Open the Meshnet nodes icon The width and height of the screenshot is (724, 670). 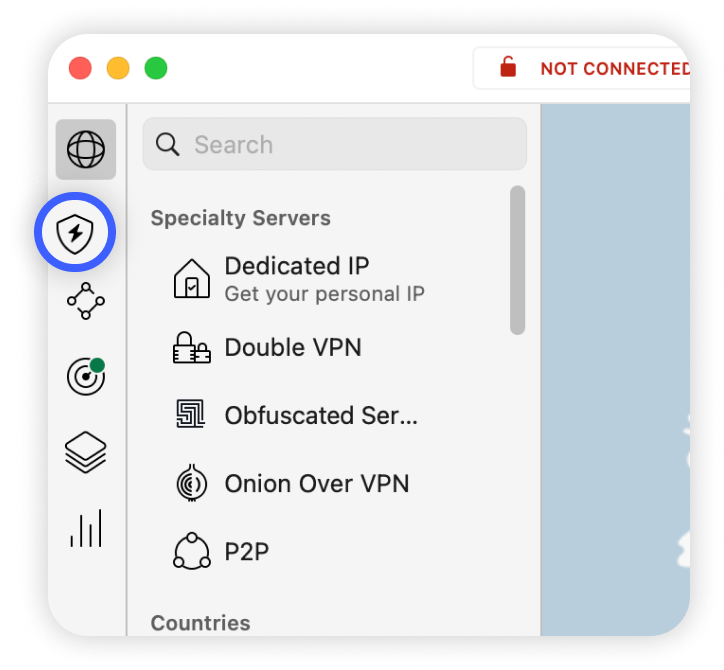(x=86, y=301)
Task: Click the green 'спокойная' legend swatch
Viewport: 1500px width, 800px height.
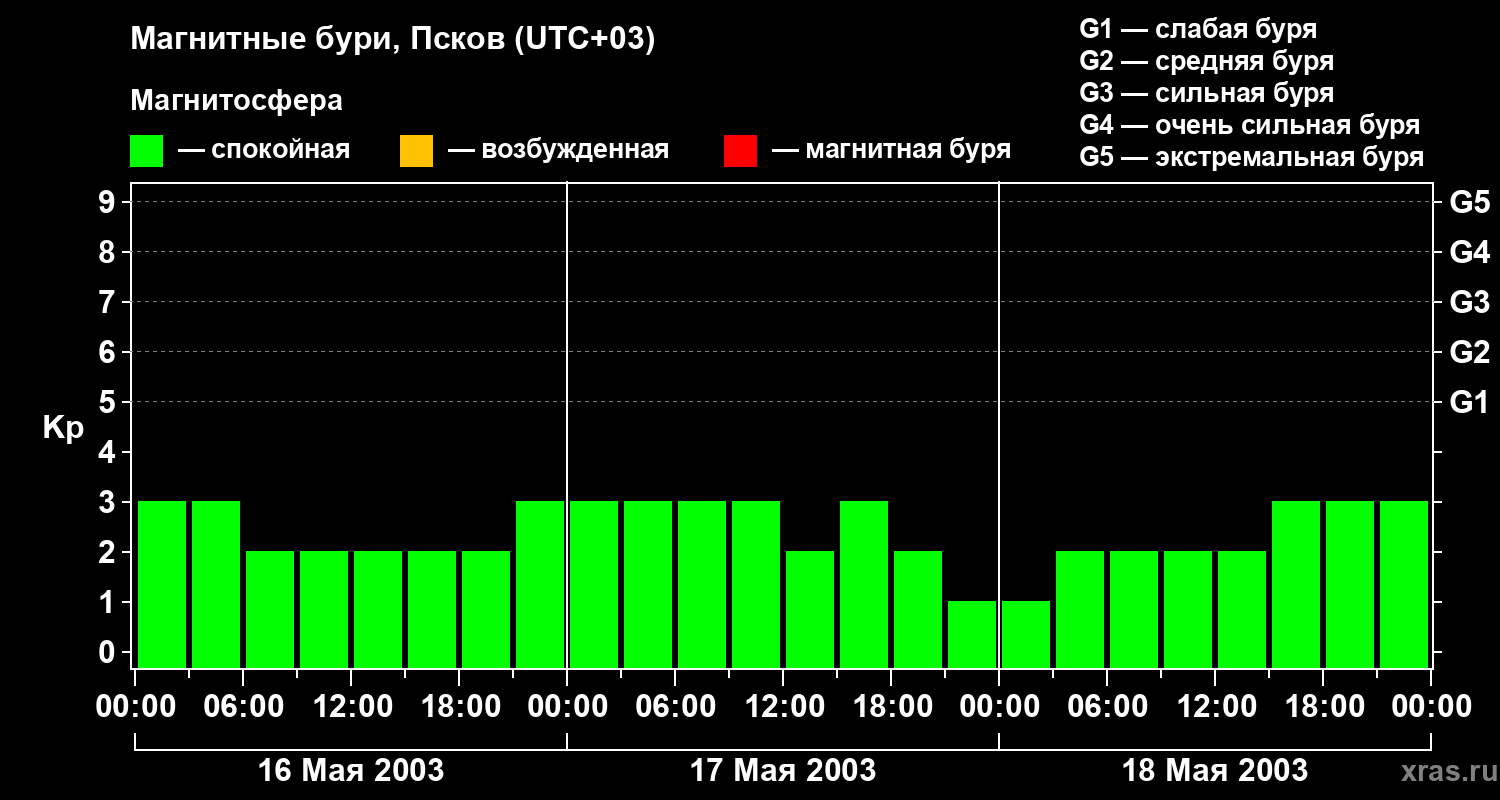Action: 146,151
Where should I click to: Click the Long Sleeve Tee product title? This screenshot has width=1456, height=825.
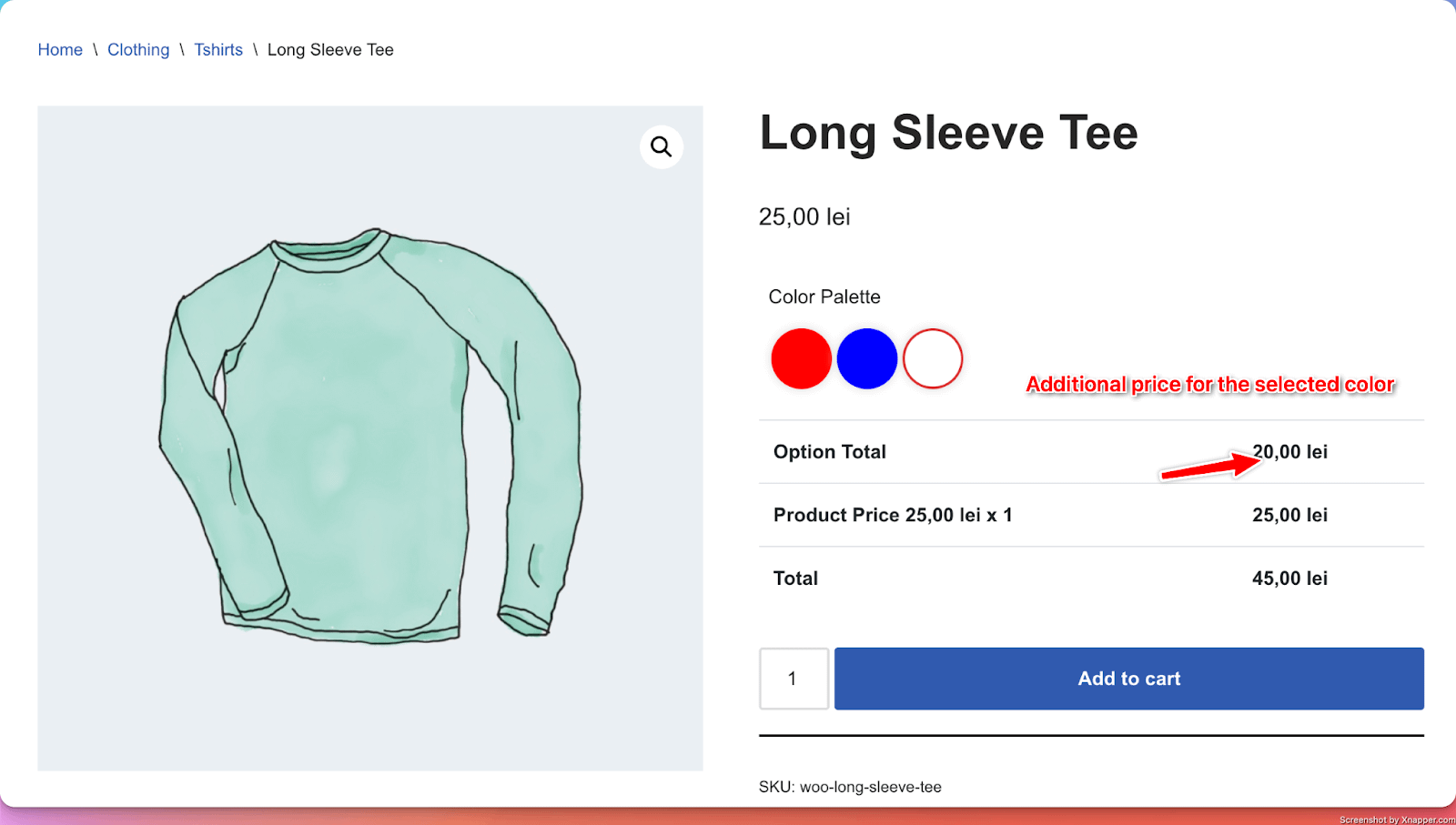(x=948, y=133)
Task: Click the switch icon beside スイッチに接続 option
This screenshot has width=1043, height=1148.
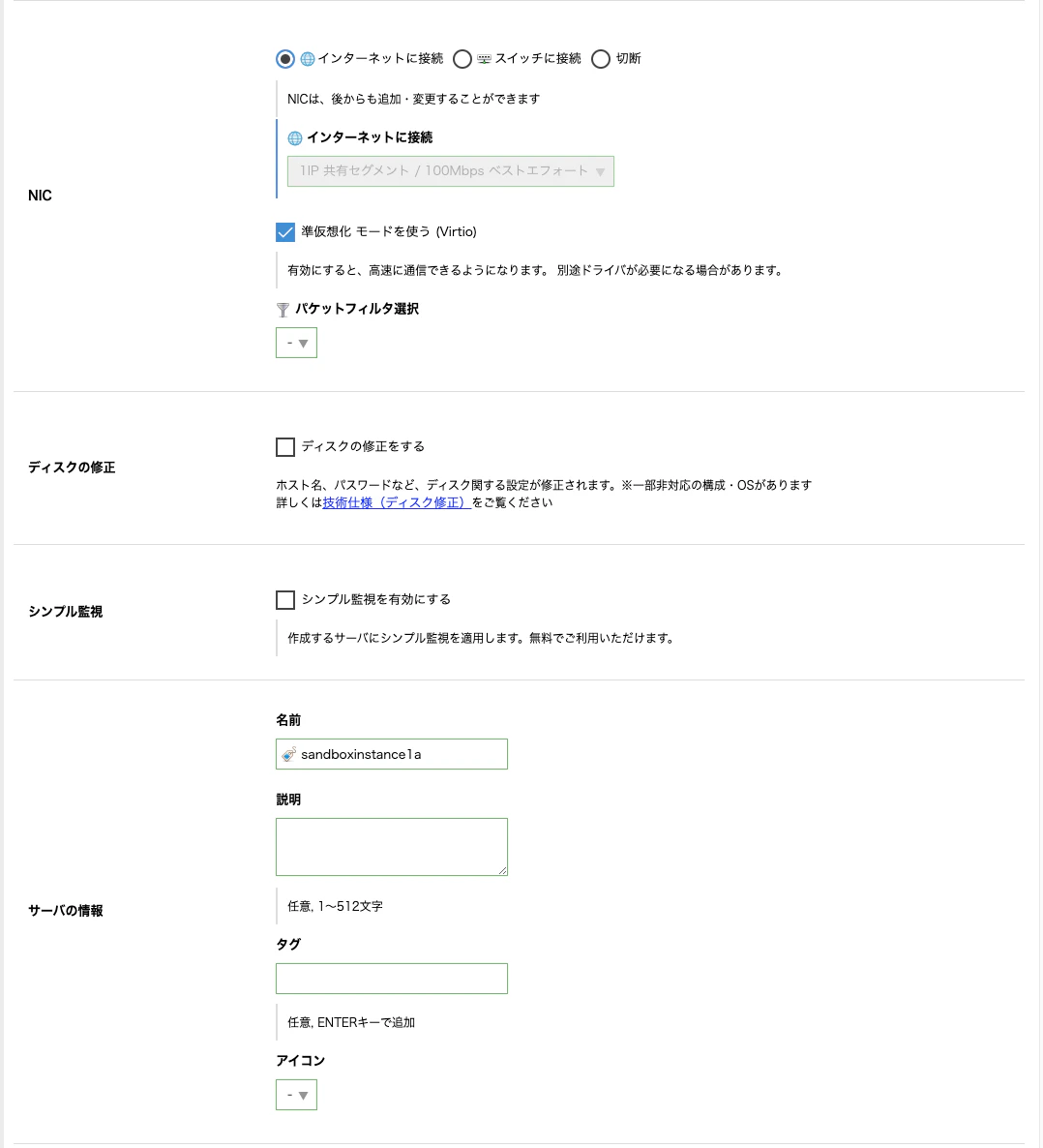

> _GIVEN PROBLEM_
State how many lines of the records above contain the word "Task", matching case exactly, and give only that number.

> _CORRECT RESULT_
2